1st Executive Secretary of the Healthy Taiwan Promotion Committee
- In office 22 August 2024 – 1 September 2025
- President: Lai Ching-te
- Preceded by: Position established
- Succeeded by: Shih Chung-liang

Member of the Whole-of-Society Defense Resilience Committee (Government Representative)
- In office 26 September 2024 – 1 September 2025
- President: Lai Ching-te
- Preceded by: Position established
- Succeeded by: Shih Chung-liang

Member of the Legislative Yuan
- In office 4 October 2016 – 1 February 2024
- Preceded by: Hsu Kuo-yung
- Constituency: Party-list

Personal details
- Born: October 30, 1956 (age 69)
- Party: Democratic Progressive Party
- Education: China Medical University (MD) University of Tokyo (MHS)

= Chiu Tai-yuan =

Taiwanese physician

Chiu Tai-yuan (邱泰源; born 30 October 1956) is a Taiwanese physician who was the Minister of Health and Welfare from 2024 to 2025.

== Education ==
Chiu enrolled at China Medical University in 1976 and graduated with his Doctor of Medicine (M.D.) in 1983. He then earned a Master of Health Science (M.H.S.) from the University of Tokyo in 1995.

== Political career ==
In 2015, Chiu was nominated by the Democratic Progressive Party (DPP) for the proportional representation constituency in the 2016 Taiwanese legislative election, listed 22nd in the party-list, but was not elected.
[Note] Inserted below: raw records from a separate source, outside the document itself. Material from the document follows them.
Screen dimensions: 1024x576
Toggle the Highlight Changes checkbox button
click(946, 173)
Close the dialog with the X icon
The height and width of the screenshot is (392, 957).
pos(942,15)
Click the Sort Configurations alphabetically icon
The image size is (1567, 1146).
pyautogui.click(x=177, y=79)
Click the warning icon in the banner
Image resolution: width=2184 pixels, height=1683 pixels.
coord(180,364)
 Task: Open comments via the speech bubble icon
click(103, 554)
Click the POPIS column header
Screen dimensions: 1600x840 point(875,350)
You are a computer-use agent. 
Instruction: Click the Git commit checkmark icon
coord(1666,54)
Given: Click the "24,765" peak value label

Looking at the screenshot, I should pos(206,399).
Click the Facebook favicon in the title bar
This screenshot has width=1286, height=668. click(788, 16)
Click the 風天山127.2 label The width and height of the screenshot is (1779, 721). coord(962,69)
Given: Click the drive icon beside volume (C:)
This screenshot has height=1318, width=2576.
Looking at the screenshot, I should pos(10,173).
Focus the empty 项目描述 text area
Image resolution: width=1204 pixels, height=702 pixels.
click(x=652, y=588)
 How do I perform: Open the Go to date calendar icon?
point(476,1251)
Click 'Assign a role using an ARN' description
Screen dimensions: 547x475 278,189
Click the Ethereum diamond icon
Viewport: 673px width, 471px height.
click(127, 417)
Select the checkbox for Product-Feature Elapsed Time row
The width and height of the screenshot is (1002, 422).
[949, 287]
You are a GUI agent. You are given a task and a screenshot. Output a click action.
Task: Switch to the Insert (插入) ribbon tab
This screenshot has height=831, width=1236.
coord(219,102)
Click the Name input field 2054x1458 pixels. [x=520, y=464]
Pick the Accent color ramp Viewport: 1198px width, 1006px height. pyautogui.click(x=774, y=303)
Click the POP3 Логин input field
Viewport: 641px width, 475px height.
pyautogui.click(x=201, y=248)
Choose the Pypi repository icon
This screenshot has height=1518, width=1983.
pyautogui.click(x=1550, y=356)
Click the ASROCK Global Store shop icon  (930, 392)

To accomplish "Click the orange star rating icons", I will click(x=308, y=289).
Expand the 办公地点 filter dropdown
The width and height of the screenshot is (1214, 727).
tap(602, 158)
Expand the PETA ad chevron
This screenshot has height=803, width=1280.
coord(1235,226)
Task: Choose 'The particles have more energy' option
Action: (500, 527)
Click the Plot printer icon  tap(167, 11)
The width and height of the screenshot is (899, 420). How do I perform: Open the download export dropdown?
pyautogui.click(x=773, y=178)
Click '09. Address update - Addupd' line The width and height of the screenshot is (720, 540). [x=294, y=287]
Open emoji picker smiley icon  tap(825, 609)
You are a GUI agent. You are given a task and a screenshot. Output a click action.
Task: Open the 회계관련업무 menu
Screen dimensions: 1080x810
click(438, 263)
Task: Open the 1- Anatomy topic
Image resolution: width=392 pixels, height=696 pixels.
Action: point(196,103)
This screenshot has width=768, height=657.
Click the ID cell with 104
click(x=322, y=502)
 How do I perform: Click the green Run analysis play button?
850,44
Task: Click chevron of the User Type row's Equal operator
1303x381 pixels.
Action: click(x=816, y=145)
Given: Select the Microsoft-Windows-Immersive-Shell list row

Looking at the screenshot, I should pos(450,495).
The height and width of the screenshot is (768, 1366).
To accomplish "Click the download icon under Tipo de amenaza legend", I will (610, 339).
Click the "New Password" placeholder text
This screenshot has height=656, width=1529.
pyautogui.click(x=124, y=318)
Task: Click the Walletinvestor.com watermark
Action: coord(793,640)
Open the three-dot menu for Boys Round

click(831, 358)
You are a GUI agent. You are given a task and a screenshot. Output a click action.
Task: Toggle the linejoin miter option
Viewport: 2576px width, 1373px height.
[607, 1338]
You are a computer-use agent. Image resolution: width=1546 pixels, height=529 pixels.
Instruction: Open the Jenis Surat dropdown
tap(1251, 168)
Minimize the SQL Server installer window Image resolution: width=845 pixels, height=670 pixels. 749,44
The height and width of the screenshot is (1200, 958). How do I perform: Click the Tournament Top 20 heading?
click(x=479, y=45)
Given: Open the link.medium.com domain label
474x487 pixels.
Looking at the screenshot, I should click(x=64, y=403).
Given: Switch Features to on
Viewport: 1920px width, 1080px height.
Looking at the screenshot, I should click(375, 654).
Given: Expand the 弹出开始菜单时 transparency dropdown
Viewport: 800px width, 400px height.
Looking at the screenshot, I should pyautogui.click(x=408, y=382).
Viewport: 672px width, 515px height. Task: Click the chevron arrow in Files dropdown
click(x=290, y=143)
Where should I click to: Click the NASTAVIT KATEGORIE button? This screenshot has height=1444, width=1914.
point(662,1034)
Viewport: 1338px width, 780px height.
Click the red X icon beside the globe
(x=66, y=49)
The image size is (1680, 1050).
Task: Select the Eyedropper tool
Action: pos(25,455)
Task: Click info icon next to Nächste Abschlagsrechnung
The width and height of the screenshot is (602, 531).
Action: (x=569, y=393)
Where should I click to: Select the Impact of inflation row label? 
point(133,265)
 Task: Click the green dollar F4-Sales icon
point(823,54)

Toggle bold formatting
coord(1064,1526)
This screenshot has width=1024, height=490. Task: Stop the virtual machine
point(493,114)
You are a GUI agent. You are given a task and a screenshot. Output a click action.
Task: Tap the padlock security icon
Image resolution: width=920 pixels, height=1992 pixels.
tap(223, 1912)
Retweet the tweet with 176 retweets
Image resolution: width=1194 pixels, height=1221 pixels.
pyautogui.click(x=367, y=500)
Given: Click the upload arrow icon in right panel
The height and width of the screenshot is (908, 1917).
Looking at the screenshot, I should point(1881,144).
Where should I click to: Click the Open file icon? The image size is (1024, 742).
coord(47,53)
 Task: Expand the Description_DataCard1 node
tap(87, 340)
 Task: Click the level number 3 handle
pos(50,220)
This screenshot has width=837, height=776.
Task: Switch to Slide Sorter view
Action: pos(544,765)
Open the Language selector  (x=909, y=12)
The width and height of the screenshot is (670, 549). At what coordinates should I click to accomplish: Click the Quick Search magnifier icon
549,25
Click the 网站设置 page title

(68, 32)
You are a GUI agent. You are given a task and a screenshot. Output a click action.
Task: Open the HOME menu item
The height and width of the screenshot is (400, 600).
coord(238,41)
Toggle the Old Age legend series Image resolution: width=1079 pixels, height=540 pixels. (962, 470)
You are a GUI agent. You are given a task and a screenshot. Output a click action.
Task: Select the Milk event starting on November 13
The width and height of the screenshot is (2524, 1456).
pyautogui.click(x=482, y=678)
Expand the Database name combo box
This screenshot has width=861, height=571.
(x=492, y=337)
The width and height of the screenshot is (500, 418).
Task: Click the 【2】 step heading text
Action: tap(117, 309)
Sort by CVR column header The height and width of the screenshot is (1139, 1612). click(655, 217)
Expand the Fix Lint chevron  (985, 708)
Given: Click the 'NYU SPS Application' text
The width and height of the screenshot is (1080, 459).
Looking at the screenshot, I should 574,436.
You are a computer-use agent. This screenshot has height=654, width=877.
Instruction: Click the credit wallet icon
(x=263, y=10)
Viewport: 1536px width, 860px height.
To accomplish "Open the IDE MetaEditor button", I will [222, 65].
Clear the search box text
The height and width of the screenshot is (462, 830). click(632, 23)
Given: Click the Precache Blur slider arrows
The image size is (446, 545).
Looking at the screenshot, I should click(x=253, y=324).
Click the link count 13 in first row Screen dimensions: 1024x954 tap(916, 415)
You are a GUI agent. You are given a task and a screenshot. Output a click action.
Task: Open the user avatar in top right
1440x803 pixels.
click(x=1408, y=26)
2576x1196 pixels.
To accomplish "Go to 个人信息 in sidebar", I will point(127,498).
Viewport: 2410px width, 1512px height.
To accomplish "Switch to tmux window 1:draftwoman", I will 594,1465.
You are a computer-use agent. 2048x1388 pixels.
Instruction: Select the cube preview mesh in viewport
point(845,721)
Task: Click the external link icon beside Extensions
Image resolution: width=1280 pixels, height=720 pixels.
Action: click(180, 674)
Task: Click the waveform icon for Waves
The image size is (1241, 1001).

In October 2016, after legislator Hsu Kuo-yung transfer to the Executive Yuan serving as spokesperson, Chiu was elected by substitute. Chiu was re-elected in 2020.

On 19 April 2024, then prime minister-designate Cho Jung-tai announced that Chiu would be the new minister of Health and Welfare in the new cabinet. On 1 September 2025, he was succeeded as minister by Shih Chung-liang.